>> begin Passage shown
Hysteresis Effect in the Link Flow versus Depth Relationship in SWMM 5

Subject:  Hysteresis Effect in the Link Flow versus Depth Relationship in SWMM 5

You can often get a hysteresis effect for the Flow versus Depth relationship in SWMM 5 due to the five component St. Venant equation used to simulate the flows (http://swmm5.blogspot.com/2010/12/what-are-units-for-five-st-venant-flow.html) .  A hysteresis effect is having two or more flow values for the same depth value in the link. For example, this image shows how the link 8100 has a different flow for the same depth in the rising and falling limb's of the hydrograph.  This is due to the different values for the upstream and downstream head, hydraulic radius and cross sectional area during the falling and rising hydrograph, respectively.

Flow Units In InfoSWMM may be different then the Output Link Flow Units

Note:  Flow Units In InfoSWMM may be different then the Output Link Flow Units

The flows units selected in Run Manager determines the flow units of all incoming units including DWF, Inflow Time Series and other features in pump curves and other curves.  The output unit manager determines what you see when you make a graph of the link flow.  For example, you can have dry weather inflow of CFS and output units of GPM or MGD if you so request and set the correct flags in the interface.
>> end Passage shown
>> begin Stored data
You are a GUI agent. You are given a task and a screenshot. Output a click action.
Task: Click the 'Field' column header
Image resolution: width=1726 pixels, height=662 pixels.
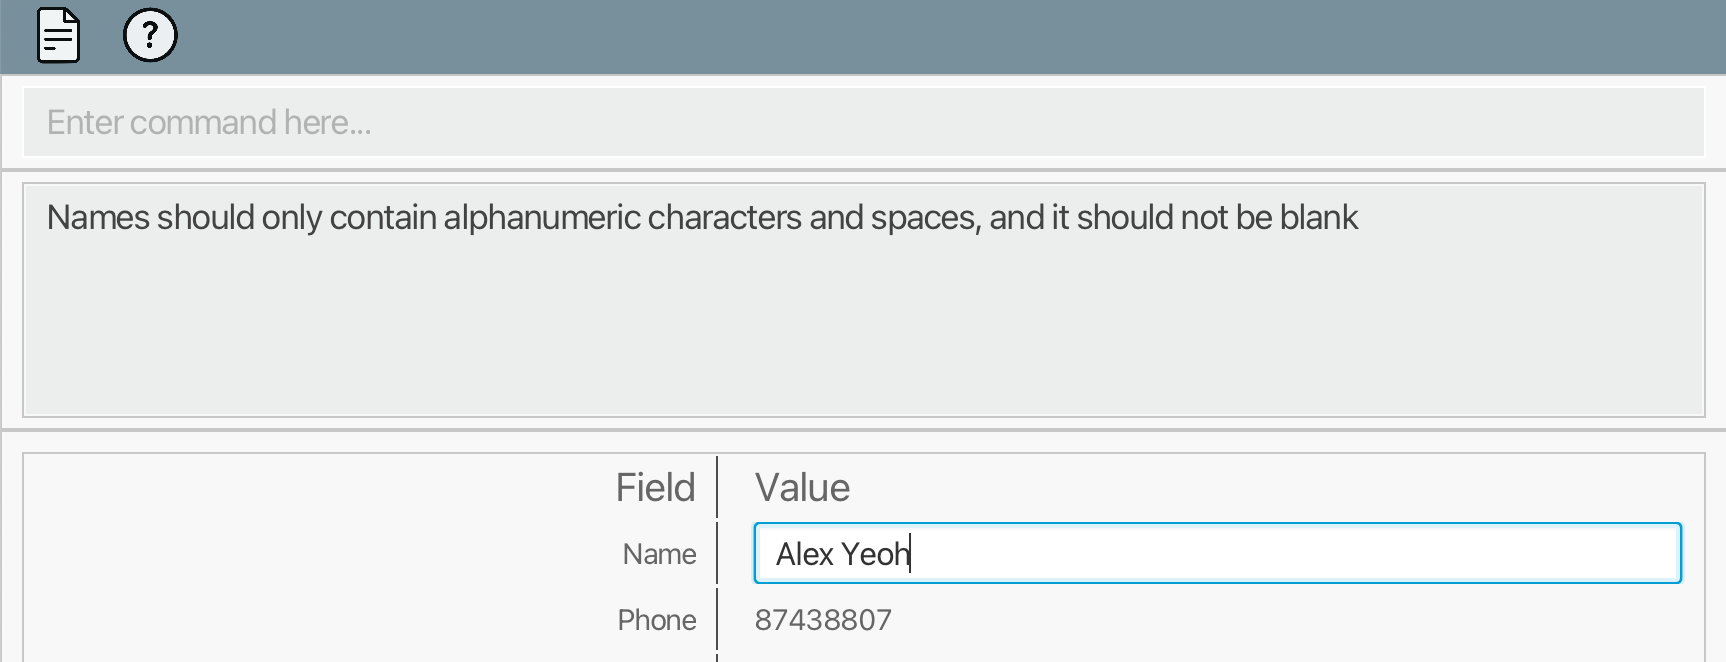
>> end Stored data
> [Exercises]
a – Rewrite the SWMM 5 page from "Flow Units In" to "in the interface.", swapping "Run Manager" for "Simulation Options".
b – According to the SWMM 5 page, what is a hysteresis effect?
c – Go on with the SWMM 5 page from its last sentence.
The material stands apart from the SWMM 5 page.

> [Responses for each task]
a –
Flow Units In InfoSWMM may be different then the Output Link Flow Units

Note:  Flow Units In InfoSWMM may be different then the Output Link Flow Units

The flows units selected in Simulation Options determines the flow units of all incoming units including DWF, Inflow Time Series and other features in pump curves and other curves.  The output unit manager determines what you see when you make a graph of the link flow.  For example, you can have dry weather inflow of CFS and output units of GPM or MGD if you so request and set the correct flags in the interface.

b – Having two or more flow values for the same depth value in the link.

c –
Export from WeatherUnderground using the CSV File Export Option to InfoSWMM

Note:  Export from WeatherUnderground using the CSV File Export Option to InfoSWMM

 Weather Underground is a site that provides excellent local weather information in the form of graphs, tables and csv files. You can use the data very easily in InfoSWMM by copying from Excel to a time series in InfoSWMM. Here is the rainfall for a storm event in Tampa, Florida in September 11, 2010

Step 1: Export from WeatherUnderground using the CSV File Export Option

Step 2: The data imported from the csv file to Excel and after the text to columns tool is used looks like this in Excel. The data is now ready to be imported into InfoSWMM after the time column is adjusted to fall on even 5 minute intervals. In Excel you can use the formula @ROUND((B2)/"0:05:00",0)*"0:05:00" to round all of the time values to 5 minutes. If you do not do this step then you will have problems in InfoSWMM due to the rainfall interval not being equal to the defined raingage interval.

Step 3: You will need to format the new rounded time as a time format for import into a InfoSWMM time  series.  The time series is created in the operation tab of the attribute browser.

Step 4: Open up and make a new time series in InfoSWMM.

Step 5: Copy and then paste the date, rounded time column and rainfall column into the InfoSWMM time series columns.

 Step 6:  Make a raingage in the DB Table in InfoSWMM that will use the time series you just made.  In the case of the Weather Underground data we will use inches, intensity, a rainfall interval of 5 minutes, time series and the name of the time series.  SCF should be 1 for Snow conversion and do not need to include a Filename or Station name as we are not using an external file.

Time Step Selection in InfoSWMM and SWMM5

1^st The time step you use in SWMM 5 is controlled from the top by the rainfall interval (Figure 1):

1.   All of your time steps should be less than the rainfall interval,

2.   The hydrology time step should be less than or equal to the smallest raingage rainfall interval in your network,

3.   The hydraulic time step should be less than or equal to the hydrology time step and should be based on the hydraulic needs of the your network.  Short length links, pump and weirs may require a smaller maximum hydraulic time step.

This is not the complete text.